Forensic approach to interviews is the method of communicating with an individual to find out facts about a case (Eisen, Quas, & Goodman, 2002). Cognitive approach to interviews is the method of interviewing the witness of a criminal case to get facts about the case. In Comparison, Forensic and Cognitive approaches are both methods of establishing facts about a case. Forensic approaches to interviewing are capable of producing evidences that are qualified to be used during the court proceedings if the interview eventually leads to the prosecution of the criminal, while the Cognitive approach is not that effective in this regard.
The Forensic approach helps the interviewer to achieve his or her objectives, while the cognitive approach might not help the interviewer accomplish his desired task as to the establishment of the truth on a case. The Forensic approach stresses the proper documentation of the communication of the individual being interrogated, while a cognitive approach does not ensure the proper documentation of the interrogation with the witness. When interviewing a child, the interviewer must take into cognizance the fact that the reporter is a child makes the case a critical one.
There are various concerns that the interviewer must be aware of, when interviewing a child on a criminal case. The safety, welfare or wellbeing of the child must be the interviewer’s priority. The parents of the child must first be contacted before interviewing the child as parents seem to be protective of their wards as many parents do not want their children to be involved in a case that would give their child a bad name or put them in the limelight for the wrong reasons.
Another thing that the reporter must be aware of is that since the reporter is a child and if interviewing him or her for a criminal case, he should not be interviewed in the premises of the police station to avoid intimidation. The interviewer should not wear police uniforms and should not expose any firearms as these could scare the child and could prevent the interviewer from obtaining an accurate report from the child.

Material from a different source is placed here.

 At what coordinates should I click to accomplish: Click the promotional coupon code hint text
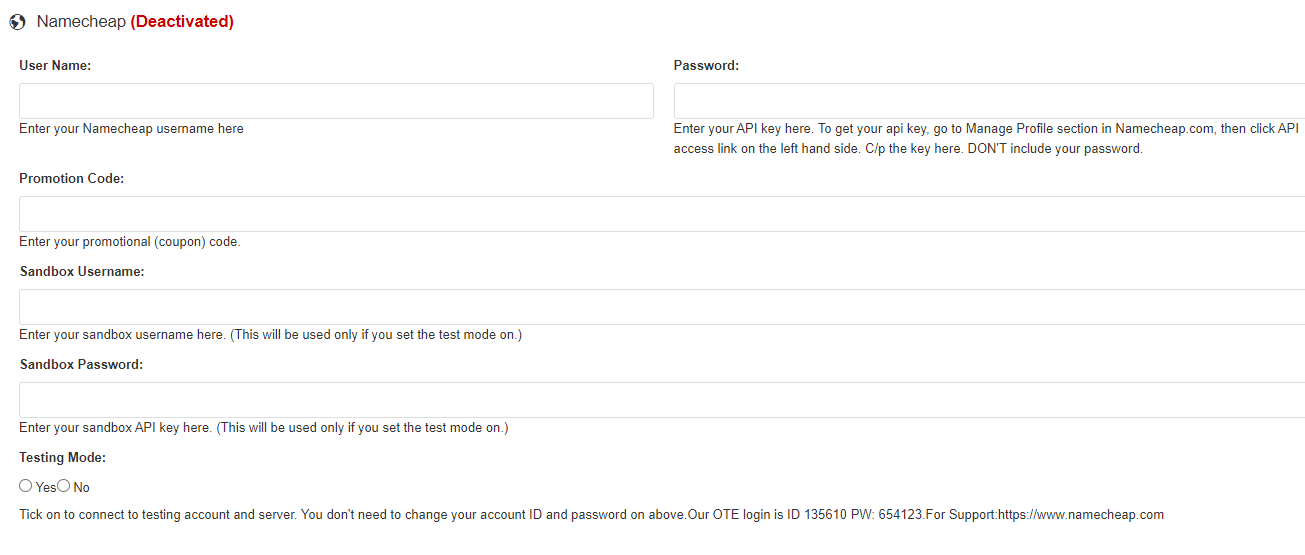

Also, the child must not be interviewed in school as he may become stigmatized by his peers. The fact that a child is usually of the habit of speaking in a low voice makes the handling of the interview a huge concern as the audio recorder used must be capable of recording such voices. Reference Eisen, M. , Quas, J. A. , & Goodman, G. S. (2002). Memory and Suggestibility in the Forensic Interview. Chicago: Lawrence Erlbaum Associates.